2-Issue and In-Order: Intel's Version of the Cell's PPE

The Austin design team started with a single-issue in-order core but quickly expanded it to be a superscalar, 2-issue design, in other words it is capable of sending up to two instructions down the pipeline at the same time. By comparison most desktop x86 microprocessors are 3 or 4-issue designs.

 

In order to feed the 2-issue machine, Intel equipped Atom with two decoders. These decoders take instructions fetched from the L1 instruction cache and sequence the series of 1s and 0s into figuring out what the instructions are telling the CPU to do. While the decoders are equal in their ability to decode instructions, there are two paths that an instruction may take: slow and fast.

In the earlier days of the x86 ISA (Instruction Set Architecture) many complained about its support for variable length instructions.

If I tell you that I'm going to give you 2 oranges every 10 seconds, your job becomes much easier than if I tell you that I'm going to give you somewhere between 1 and 3 oranges every 10 seconds. The former would be an example of a fixed length instruction set and the latter a variable length instruction set, unfortunately x86 falls into the realm of the latter.

Atom's slow decoding path does not include any speculative decoding. The instructions are sequenced manually, meaning that each bit is looked at (which takes time) but the instruction is guaranteed to be decoded properly. The instruction is also tagged so that the next time it comes through it can be sent through the fast path.

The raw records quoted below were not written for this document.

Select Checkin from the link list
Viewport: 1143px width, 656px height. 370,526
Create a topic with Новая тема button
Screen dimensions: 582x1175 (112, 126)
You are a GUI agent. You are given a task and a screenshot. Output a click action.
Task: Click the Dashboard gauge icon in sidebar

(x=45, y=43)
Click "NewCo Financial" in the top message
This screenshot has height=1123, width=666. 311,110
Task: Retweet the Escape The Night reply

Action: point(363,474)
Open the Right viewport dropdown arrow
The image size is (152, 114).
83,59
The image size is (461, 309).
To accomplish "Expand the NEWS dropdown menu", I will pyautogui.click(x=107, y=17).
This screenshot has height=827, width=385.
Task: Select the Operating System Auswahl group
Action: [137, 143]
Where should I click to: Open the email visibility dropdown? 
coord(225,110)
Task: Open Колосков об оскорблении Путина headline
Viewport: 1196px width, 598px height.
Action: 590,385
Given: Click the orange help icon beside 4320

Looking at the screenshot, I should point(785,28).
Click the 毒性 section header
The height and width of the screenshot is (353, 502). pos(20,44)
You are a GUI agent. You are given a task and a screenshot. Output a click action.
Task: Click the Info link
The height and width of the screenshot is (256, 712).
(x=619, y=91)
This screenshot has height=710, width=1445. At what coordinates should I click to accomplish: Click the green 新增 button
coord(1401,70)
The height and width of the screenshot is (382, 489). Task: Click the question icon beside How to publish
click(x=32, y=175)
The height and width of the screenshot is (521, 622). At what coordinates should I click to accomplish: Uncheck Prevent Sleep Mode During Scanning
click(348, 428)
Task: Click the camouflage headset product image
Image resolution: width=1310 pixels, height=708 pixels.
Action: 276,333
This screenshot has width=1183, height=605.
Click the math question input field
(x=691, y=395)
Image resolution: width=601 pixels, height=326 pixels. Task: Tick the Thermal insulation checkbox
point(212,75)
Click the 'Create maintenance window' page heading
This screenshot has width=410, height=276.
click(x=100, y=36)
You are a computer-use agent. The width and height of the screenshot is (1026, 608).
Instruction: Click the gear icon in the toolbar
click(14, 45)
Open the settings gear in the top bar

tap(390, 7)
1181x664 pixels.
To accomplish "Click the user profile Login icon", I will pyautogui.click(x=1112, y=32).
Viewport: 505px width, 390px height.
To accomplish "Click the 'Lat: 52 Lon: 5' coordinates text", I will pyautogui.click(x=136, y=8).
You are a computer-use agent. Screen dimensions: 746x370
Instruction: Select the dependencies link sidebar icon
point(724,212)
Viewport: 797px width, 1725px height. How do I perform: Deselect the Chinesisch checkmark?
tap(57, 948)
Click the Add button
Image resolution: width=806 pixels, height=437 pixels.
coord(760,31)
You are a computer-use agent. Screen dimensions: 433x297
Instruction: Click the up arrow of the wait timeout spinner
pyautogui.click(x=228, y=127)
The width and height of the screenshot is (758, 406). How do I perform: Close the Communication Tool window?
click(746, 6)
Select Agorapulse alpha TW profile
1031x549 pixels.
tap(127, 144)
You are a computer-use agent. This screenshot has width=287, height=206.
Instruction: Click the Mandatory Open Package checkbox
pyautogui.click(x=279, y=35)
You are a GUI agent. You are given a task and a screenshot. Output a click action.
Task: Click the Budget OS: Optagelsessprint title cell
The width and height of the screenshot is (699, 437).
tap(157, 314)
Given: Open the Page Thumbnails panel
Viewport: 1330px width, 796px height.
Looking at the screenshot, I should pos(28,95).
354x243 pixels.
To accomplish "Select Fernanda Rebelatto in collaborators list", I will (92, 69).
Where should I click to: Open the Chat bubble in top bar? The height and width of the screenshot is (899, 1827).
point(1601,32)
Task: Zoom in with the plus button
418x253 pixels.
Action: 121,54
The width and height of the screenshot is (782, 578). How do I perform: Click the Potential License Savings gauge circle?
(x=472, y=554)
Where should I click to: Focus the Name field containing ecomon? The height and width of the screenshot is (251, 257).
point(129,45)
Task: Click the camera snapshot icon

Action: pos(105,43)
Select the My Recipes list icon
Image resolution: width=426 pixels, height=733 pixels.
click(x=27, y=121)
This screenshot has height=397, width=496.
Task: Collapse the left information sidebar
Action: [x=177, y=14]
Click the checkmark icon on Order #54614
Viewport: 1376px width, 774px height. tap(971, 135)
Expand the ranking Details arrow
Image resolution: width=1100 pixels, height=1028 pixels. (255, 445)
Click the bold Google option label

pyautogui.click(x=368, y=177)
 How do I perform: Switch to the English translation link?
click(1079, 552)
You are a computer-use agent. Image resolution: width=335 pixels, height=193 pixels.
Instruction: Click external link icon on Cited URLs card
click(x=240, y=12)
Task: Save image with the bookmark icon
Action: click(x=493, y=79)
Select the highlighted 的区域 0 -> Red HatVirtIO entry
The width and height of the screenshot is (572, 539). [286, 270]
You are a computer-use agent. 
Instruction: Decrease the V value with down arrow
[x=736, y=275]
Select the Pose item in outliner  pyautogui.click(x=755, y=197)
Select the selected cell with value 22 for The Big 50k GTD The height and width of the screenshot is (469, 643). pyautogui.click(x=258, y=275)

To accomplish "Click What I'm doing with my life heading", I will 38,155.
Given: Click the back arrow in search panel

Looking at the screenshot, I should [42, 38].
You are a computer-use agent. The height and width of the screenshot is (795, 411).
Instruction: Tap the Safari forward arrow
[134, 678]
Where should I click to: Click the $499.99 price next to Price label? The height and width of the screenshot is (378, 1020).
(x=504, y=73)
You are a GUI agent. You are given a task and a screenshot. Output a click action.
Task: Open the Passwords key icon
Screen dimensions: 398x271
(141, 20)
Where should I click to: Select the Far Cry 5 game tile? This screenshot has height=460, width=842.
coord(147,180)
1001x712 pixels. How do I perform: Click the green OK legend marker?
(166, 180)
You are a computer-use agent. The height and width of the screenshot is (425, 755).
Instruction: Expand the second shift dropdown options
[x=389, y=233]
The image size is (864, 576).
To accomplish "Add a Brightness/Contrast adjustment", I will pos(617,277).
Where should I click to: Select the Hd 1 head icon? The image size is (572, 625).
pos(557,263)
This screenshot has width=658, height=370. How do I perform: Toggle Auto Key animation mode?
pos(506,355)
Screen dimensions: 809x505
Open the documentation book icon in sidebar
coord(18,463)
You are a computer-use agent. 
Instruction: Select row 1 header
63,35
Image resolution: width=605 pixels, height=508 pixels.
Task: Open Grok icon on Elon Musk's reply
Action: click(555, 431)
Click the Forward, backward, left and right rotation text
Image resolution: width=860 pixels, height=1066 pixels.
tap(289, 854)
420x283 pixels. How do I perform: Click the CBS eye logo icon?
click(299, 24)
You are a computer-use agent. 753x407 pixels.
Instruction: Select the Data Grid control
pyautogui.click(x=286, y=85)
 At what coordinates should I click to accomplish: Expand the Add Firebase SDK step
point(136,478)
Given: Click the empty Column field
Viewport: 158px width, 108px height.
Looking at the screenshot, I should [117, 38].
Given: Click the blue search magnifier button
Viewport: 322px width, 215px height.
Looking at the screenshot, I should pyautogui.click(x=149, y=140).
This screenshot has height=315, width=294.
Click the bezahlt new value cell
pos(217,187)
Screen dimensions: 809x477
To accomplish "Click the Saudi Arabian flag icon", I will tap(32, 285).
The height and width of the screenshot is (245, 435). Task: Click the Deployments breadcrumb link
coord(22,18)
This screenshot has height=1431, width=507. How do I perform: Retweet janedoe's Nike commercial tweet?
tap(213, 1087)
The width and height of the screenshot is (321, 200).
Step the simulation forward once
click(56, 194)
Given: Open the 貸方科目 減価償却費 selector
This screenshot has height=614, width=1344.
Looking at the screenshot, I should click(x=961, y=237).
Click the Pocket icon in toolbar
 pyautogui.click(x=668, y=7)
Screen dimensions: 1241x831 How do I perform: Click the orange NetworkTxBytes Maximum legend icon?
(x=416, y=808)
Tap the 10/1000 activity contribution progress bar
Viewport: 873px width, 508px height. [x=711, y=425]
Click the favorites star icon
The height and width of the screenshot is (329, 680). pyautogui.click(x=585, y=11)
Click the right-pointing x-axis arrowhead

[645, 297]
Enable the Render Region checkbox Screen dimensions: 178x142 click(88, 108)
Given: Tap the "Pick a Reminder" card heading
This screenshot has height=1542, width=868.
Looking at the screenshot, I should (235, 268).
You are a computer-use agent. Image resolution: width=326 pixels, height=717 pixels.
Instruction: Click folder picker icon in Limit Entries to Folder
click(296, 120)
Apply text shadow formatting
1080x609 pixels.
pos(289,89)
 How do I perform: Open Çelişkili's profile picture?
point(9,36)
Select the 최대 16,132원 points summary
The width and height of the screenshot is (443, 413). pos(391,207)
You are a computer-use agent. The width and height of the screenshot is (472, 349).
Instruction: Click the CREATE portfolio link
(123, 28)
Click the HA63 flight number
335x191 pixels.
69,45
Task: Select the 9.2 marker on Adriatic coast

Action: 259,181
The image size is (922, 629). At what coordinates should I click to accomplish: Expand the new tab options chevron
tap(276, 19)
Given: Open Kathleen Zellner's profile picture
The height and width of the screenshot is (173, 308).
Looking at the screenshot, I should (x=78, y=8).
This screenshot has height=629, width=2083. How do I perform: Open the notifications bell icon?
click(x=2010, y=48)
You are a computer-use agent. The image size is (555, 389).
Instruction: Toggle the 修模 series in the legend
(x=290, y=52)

The fast path obviously employs some speculative decoding and is aided by the tag bit that's set after an instruction goes through the slow path. The slow path yields 1 instruction every 3 clocks, while the fast path can produce 2 instructions every clock.

As Intel learned with Banias (Pentium M), the power penalty for incorrect speculation is unacceptable in a device running on a battery. You'll see a number of tradeoffs where speculative performance tricks are sacrificed in order to maintain low power operation with the Atom processor.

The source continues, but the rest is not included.